What is Euphoria’s answer to the criticism of their adult content? Say that the show is mature, and recommend that viewers are 18 or older to watch. Although the producers of Euphoria may have thought that this would prevent younger people from watching, HBO Max users are still able to watch it if they don’t have their profile set to ‘kids only’ In fact, this does not stop at shows like Euphoria. It allows users of all ages to watch shows like Game of Thrones, known for its violence and graphic sex scenes.

For some, the age recommendation isn’t enough. The lead actress and executive producer, Zendaya, stated on an Instagram post, “this season, maybe even more so than the last, is deeply emotional and deals with subject matter that can be triggering and difficult to watch…Please only watch if you feel comfortable.” Many have taken Zendaya’s note into account.
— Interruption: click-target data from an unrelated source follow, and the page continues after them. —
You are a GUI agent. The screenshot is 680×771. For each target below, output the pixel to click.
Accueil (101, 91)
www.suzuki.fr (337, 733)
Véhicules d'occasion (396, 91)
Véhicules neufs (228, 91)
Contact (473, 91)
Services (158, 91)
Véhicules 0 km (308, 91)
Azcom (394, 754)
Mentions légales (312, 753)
From adults to teenagers, many are speaking out on social media saying that they refuse to watch the show because of family or personal history.
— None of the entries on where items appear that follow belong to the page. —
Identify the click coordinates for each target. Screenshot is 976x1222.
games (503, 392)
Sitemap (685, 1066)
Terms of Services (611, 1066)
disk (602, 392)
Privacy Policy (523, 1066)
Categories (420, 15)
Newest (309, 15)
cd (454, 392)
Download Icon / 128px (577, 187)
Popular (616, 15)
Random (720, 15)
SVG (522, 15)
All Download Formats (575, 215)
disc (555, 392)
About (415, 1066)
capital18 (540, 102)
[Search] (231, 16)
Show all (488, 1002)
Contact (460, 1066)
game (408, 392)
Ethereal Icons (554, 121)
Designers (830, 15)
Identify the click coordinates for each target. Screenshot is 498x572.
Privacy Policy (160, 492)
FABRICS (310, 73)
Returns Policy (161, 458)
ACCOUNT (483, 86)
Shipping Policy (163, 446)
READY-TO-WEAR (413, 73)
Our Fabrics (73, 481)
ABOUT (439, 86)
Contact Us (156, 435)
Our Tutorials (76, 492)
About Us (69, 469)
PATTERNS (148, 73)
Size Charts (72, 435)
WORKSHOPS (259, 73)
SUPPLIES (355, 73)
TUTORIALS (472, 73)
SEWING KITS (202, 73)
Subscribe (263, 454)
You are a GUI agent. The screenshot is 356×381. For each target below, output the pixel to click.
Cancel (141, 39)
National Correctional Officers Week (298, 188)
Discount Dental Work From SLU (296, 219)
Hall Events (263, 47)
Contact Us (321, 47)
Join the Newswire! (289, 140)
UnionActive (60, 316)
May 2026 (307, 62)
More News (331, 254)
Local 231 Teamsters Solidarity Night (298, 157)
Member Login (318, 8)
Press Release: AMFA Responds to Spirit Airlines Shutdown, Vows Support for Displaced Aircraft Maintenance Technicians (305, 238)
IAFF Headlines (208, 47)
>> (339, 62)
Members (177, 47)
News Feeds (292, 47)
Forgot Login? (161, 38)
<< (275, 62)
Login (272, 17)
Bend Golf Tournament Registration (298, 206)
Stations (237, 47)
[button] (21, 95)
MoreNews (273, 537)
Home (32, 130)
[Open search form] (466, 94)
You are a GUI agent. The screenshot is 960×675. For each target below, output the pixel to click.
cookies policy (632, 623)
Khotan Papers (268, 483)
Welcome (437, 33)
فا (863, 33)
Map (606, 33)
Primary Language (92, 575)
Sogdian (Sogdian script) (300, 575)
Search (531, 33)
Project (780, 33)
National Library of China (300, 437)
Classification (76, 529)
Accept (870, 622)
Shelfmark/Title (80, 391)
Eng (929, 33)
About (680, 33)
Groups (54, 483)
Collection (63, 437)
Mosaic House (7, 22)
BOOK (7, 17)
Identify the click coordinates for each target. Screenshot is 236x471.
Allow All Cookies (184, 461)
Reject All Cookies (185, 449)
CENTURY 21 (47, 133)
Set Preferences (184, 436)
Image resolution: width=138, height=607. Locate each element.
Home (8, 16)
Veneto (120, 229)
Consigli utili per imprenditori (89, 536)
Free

In Shivani Kadia’s (‘24) case, the show felt right to watch. “I feel it deals with a lot of serious issues in a way where it brings awareness yet also shows the dark side of drugs,” she said. In the show, the main character Rue Bennett, an addict, is constantly engaging in drug use. Shivani continued on, saying how the show does a “good job in showing how hard addiction is on someone and their family,” and how it scares a viewer. “It does a good job not glamorizing drugs,” she concluded.

Psychology teacher Mrs. Emily Smith has only seen one episode of Euphoria, but that was enough for her to understand the gist. The seniors and juniors in her Honors Psychology classes continually reference the show, especially during their unit on sexual motivation. Mrs. Smith says that she thinks “explicit shows damage our ability to perceive what life and sex should be.” In season one of Euphoria, one of the main characters, Nate Jacobs, strangles his girlfriend, Maddy Perez, by the neck. Later on in season two, he puts a gun up to her head while threatening her. There becomes an added concern when domestic violence and sexual assault are continuously played for children who have yet to understand the severity of it.
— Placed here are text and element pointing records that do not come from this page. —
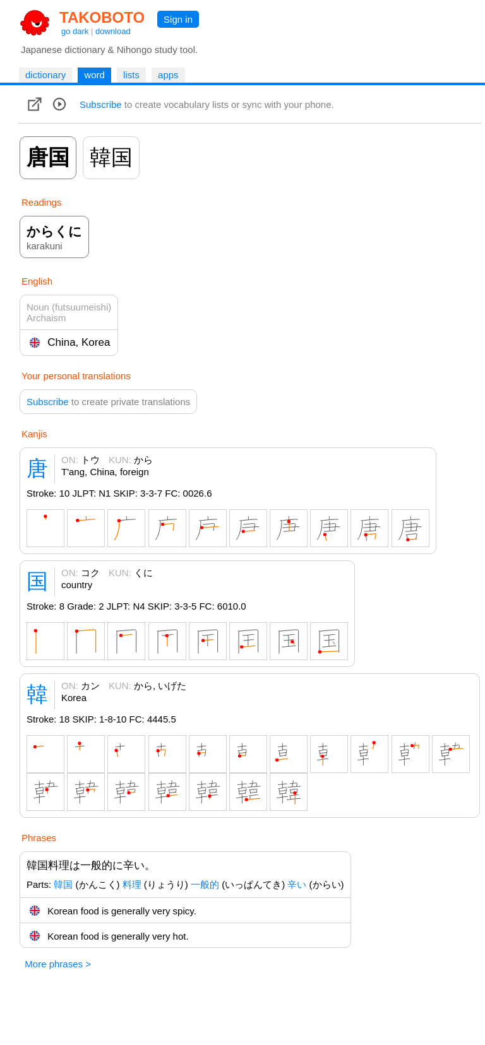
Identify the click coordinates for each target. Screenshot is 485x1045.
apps (168, 74)
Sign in (178, 19)
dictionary (45, 74)
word (94, 74)
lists (131, 74)
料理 (132, 884)
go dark (74, 31)
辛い (296, 884)
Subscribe (101, 104)
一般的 (205, 884)
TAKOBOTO (102, 17)
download (113, 31)
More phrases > (58, 964)
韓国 (63, 884)
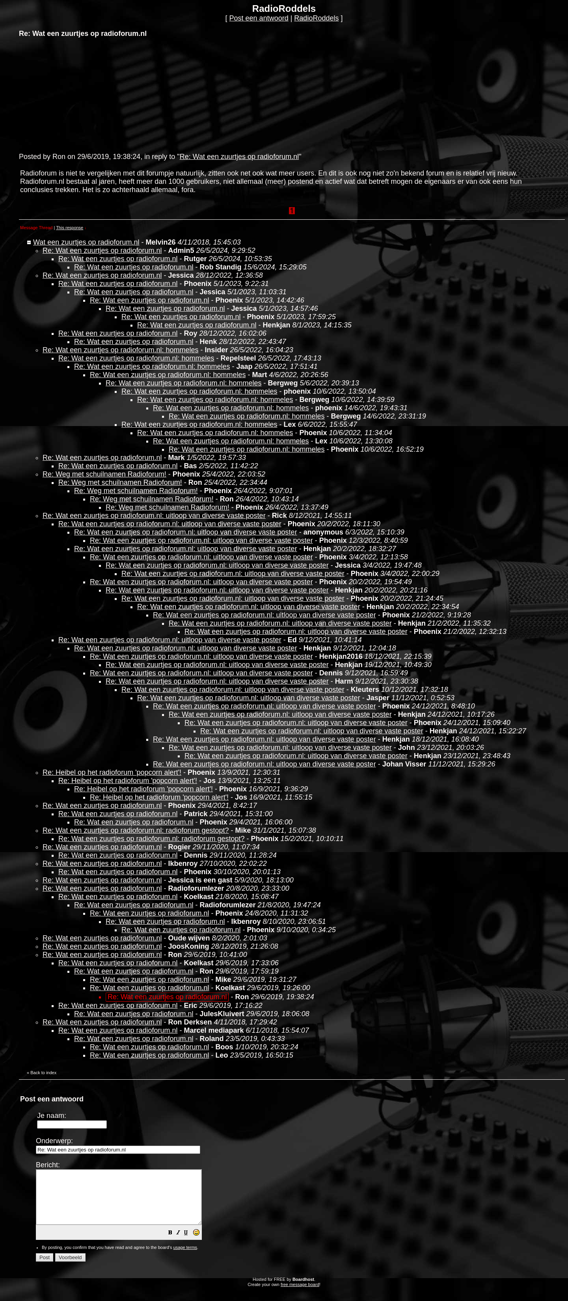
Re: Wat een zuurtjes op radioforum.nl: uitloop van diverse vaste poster (154, 516)
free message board (300, 1295)
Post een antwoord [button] (259, 18)
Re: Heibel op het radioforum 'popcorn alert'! (112, 772)
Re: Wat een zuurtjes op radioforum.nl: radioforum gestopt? (136, 830)
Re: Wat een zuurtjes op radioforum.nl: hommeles (121, 350)
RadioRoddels (316, 18)
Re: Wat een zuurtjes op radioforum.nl (239, 157)
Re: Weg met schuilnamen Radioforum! (104, 474)
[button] (190, 1244)
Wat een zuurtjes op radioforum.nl (86, 242)
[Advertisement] (78, 94)
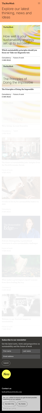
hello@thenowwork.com (12, 392)
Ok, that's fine (9, 404)
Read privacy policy (9, 408)
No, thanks (22, 404)
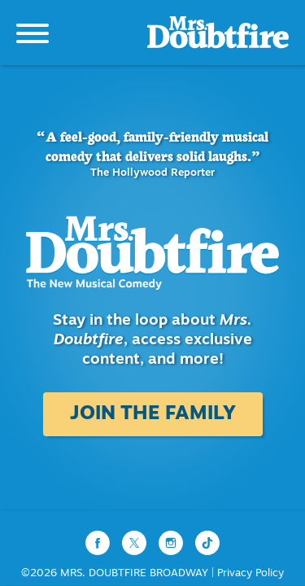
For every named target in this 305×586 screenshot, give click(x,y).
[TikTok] (207, 543)
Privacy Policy (250, 573)
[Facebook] (99, 543)
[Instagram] (173, 543)
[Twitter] (136, 543)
The show’s characters are not just engaging in inappropriate adult behavior. They also, as 20+ year olds, have adult bodies. “There is some damage being done because what they see as a normal body doesn’t match their own,” Mrs. Smith said. “There is a dissonance from how they think they should look.” On social media platforms such as Instagram and TikTok, users have found pictures of the actors when they were in High School showing the dramatic difference.

“I have the same problem as I did when watching 13 Reasons Why: it does not seem like there is a trusted adult in the show,” said Director of Counseling Mrs. Megan Broderick. In light of the recent events on our campus, Mrs. Broderick explained her general concerns about the lack of trust with adults among younger generations. During the emergency assembly to notify students of the racist and anti-Semitic attacks at Bishop’s, she spoke to the entire Upper School community letting them know that she was there for them.

Mrs. Smith and Mrs. Broderick both agree on the need for kids to have conversations with their parents about behaviors like this. “If parents are talking to their kids openly and honestly about healthy sexual relationships, the show shouldn’t be a problem; but they’re not,” said Mrs. Smith. She and Mrs. Broderick both spoke to their belief that students’ “sex and social ed” being taught through technology is a dangerous slope. However, Mrs. Smith does find the show to be more acceptable when young viewers have conversed about the explicit content with trusted adults.

Adding on, Mrs. Broderick said that “it’s developmentally normal for young people to be attracted to danger and risks, but there comes a point where it is too risky.” If you watch Euphoria, no matter what age, please be advised that it is triggering to groups that suffer from addiction, abuse, and alcoholism.

Will Keefe (‘23) believes that people his age “understand that it is more than drugs, sex, alcohol, and the danger. It shows real characters who make real mistakes,” he said. “Something that we can relate to.”